SECTION 10. Default by One or More of the Underwriters. If one or more of the Underwriters shall fail at Closing Time to purchase the Securities which it or they are obligated to purchase under this Agreement (the “Defaulted Securities”), the Representative shall have the right, within 24 hours thereafter, to make arrangements for one or more of the non-defaulting Underwriters or any other underwriters to purchase all, but not less than all, of the Defaulted Securities in such amounts as may be agreed upon and upon the terms herein set forth; if, however, the Representative shall not have completed such arrangements within such 24 hour period, then:

(a) if the aggregate principal amount of the Defaulted Securities does not exceed 10% of the aggregate principal amount of Securities to be purchased at Closing Time, each of the non-defaulting Underwriters shall be obligated, severally and not jointly, to purchase the full amount thereof in the proportions that their respective underwriting obligations hereunder bear to the underwriting obligations of all non-defaulting Underwriters, or

 

30


(b) if the aggregate principal amount of the Defaulted Securities exceeds 10% of the aggregate principal amount of Securities to be purchased at Closing Time, this Agreement shall terminate without liability on the part of any non-defaulting Underwriter.

No action taken pursuant to this Section shall relieve any defaulting Underwriter from liability in respect of its default.

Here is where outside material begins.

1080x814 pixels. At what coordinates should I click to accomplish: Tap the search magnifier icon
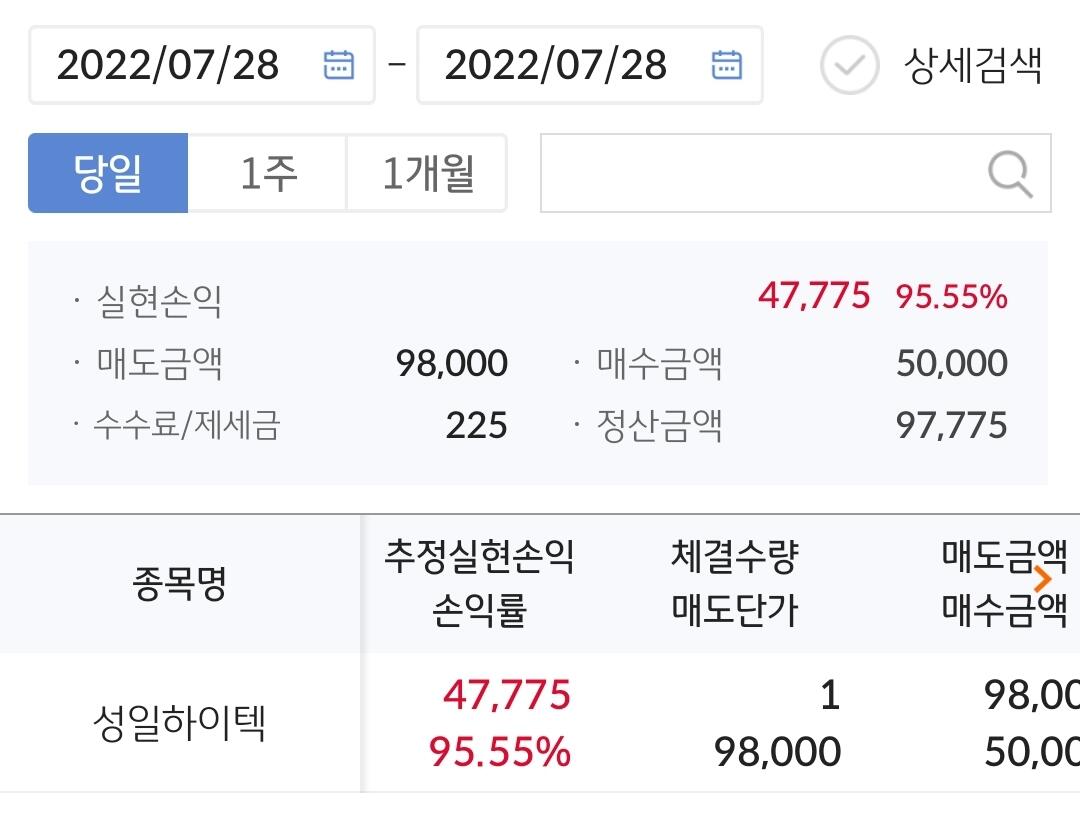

In the event of any such default which does not result in a termination of this Agreement, either the Representative or the Company shall have the right to postpone the Closing Time for a period not exceeding seven days in order to effect any required changes in the General Disclosure Package, the Prospectus or in any other documents or arrangements. As used herein, the term “Underwriter” includes any person substituted for an Underwriter under this Section 10.

SECTION 11. Notices. All notices and other communications hereunder shall be in writing and shall be deemed to have been duly given if mailed or transmitted by any standard form of telecommunication. Notices to the Underwriters shall be directed to the Representative at c/o BofA Securities, Inc., 1540 Broadway, 26th Floor, New York, New York 10036 Attention: High Yield Legal Department (fax number: 212 ###-###-####) and notices to the Company and the Guarantors shall be directed to them at 10990 Wilshire Boulevard, Los Angeles, California 90024, Attention: William A. (Tony) Richelieu, Vice President, Corporate Secretary and Associate General Counsel (fax number: 310 ###-###-####).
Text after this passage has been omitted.